Revenons au cœur (non apparent, certes) de notre article : l’Estival de la Bâtie. Cet événement décrit comme « culturel, interdisciplinaire et intergénérationnel » fêtera en juillet prochain (du 5 au 21) sa huitième édition. Nouveauté de cette année : le festival n’aura lieu qu’au sein du Château pour renforcer cette atmosphère de conviviale communion qui le caractérise - seul changement majeur donc, pour un événement qui accueille, depuis sa création, des manifestations de grande qualité. De la musique avant tout, classique, instrumentale, romantique et moderne. Et plusieurs têtes d’affiche dont Pascal Amoyel, grand concertiste et pianiste français, parrain et programmateur de cette édition. Ravel, Mozart, Litz, Berlioz… Les plus grands seront joués, interprétés, réinterprétés.

L’Estival accueillera également des figures contemporaines telles que Rocio Marquez (figure montante du Flamenco), Souad Massi (chanteuse, guitariste et compositrice algérienne) ou encore le Plaza Francia Orchestra (anciens de Gothan Project). Un peu de danse contemporaine aussi avec la Cie Julien Lestel et du cirque avec la Cie d’irque&fien. Le festival programmera également des spectacles en journée dédiés aux familles et rythmés par des initiations artistiques, de la marionnette géante, des installations ludiques, etc.

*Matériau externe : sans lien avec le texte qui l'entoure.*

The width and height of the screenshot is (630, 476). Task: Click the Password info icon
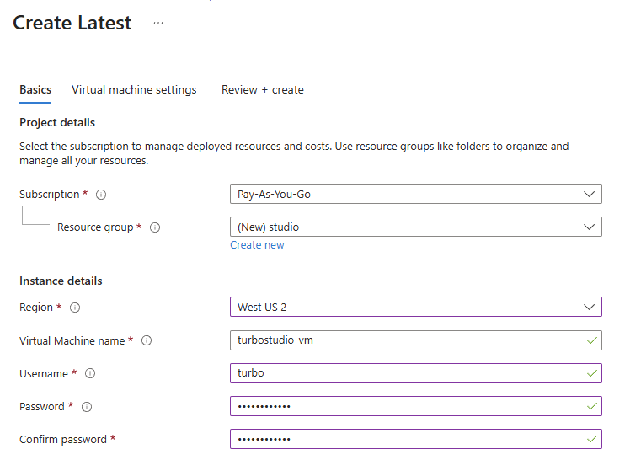coord(87,407)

Nous achevâmes notre voyage de presse par une visite guidée du Musée d’Art Moderne de la ville de Saint-Etienne qui abrite l’une des plus importantes collections en France d’œuvres des XIXe, XXe et XXIe siècles : 2 500m2 d’exposition, 20 000 œuvres, 1 500 pièces design. Nous découvrîmes avec plaisir l'exposition « Considérer le monde » créée à l'occasion du récent 30ème anniversaire du Musée : une composition de pièces modernes notoires (Dubuffet, Fernand Léger), étonnantes ou plus conceptuelles. Ce jour-là, nous bénéficiâmes par ailleurs d'un accès exclusif aux coulisses de l’installation d’une vague monumentale signée Jean-Michel Othoniel, en pavés de verre. Inauguration prévue le 25 mai prochain…

En somme, pourquoi la Loire ? Pour la richesse de son patrimoine ; pour l'envergure de son maillage culturel ; et pour son éclectisme total. Une attractivité en trois temps.